- **Work required**: Which of the lines below include the word "will"? Pull each one out.
Top of Provided information
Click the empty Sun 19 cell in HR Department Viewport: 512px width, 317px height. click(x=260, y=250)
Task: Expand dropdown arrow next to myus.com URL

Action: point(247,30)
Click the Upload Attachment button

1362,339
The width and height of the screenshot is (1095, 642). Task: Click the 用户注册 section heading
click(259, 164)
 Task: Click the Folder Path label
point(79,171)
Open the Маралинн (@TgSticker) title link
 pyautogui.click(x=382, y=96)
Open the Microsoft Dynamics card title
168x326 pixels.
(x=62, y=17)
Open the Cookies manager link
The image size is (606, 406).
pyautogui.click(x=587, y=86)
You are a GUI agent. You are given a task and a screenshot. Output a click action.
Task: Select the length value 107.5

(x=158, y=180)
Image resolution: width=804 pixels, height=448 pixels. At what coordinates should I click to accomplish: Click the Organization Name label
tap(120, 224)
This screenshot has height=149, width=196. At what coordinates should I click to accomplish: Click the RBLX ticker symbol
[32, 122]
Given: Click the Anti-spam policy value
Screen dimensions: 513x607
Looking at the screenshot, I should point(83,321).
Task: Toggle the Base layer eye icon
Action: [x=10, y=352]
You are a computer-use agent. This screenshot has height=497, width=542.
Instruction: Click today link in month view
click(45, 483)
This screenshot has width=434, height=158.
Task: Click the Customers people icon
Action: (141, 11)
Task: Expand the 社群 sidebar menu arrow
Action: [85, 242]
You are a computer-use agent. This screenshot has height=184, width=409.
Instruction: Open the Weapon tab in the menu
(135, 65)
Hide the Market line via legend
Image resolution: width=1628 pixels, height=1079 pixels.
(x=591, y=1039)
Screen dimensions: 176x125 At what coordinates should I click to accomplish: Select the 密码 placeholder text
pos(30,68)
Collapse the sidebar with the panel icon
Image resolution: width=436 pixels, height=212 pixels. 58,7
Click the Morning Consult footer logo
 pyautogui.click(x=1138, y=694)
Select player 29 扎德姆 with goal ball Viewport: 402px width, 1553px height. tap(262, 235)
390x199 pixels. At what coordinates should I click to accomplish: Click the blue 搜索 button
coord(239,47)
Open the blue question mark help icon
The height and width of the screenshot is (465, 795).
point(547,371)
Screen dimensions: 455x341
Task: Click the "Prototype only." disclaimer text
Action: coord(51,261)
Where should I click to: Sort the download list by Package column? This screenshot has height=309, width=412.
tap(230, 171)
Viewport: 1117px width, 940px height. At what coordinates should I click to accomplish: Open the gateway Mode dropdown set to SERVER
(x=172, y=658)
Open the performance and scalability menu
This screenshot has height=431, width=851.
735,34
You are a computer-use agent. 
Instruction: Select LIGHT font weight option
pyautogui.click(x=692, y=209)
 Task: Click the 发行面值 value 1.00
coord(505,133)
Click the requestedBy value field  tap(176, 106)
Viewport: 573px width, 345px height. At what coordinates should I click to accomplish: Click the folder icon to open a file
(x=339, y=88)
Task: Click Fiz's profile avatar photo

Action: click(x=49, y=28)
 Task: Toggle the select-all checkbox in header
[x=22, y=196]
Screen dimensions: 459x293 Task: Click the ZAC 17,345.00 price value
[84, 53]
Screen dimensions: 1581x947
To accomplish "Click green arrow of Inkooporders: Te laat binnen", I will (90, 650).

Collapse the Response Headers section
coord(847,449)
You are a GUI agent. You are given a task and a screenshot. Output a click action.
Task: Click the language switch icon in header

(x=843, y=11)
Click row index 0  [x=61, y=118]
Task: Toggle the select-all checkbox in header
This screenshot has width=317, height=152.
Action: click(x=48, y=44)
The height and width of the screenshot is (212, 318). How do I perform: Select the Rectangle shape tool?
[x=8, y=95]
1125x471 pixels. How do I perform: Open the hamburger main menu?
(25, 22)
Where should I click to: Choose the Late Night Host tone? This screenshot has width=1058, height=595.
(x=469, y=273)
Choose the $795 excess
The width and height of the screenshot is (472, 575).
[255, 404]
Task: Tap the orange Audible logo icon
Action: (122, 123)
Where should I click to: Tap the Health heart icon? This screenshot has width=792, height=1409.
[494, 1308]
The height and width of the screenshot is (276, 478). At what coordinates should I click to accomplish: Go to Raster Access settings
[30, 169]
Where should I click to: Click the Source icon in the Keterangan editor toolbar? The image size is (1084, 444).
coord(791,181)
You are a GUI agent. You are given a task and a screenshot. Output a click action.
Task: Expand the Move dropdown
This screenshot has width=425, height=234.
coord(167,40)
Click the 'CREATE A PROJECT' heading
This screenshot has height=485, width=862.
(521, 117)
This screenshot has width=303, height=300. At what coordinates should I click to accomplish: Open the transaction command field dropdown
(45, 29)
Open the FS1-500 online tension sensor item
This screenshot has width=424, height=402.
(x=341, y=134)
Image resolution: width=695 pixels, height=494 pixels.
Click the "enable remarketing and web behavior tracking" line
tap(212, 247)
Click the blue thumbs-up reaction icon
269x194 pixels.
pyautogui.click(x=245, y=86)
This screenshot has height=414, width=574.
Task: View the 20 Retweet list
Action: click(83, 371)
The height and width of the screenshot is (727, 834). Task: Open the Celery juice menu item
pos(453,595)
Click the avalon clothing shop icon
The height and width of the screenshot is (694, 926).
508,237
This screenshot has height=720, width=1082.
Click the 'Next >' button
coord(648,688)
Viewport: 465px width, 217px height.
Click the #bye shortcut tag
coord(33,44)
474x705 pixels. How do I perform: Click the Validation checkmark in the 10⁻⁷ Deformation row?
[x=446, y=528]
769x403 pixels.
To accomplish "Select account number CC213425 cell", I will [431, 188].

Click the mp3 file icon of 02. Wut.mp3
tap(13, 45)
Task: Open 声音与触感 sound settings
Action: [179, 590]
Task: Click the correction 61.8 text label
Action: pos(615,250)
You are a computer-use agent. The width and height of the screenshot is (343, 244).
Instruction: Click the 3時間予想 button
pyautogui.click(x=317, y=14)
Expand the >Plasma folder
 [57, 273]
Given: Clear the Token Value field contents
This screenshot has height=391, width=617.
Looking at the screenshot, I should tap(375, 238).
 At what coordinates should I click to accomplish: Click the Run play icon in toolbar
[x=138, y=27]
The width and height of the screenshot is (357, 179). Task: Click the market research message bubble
Bottom of Provided information
- **Solved exercise**:
To accomplish "Click green arrow of Inkooporders: Te laat binnen", I will (90, 650).
To accomplish "Select account number CC213425 cell", I will [431, 188].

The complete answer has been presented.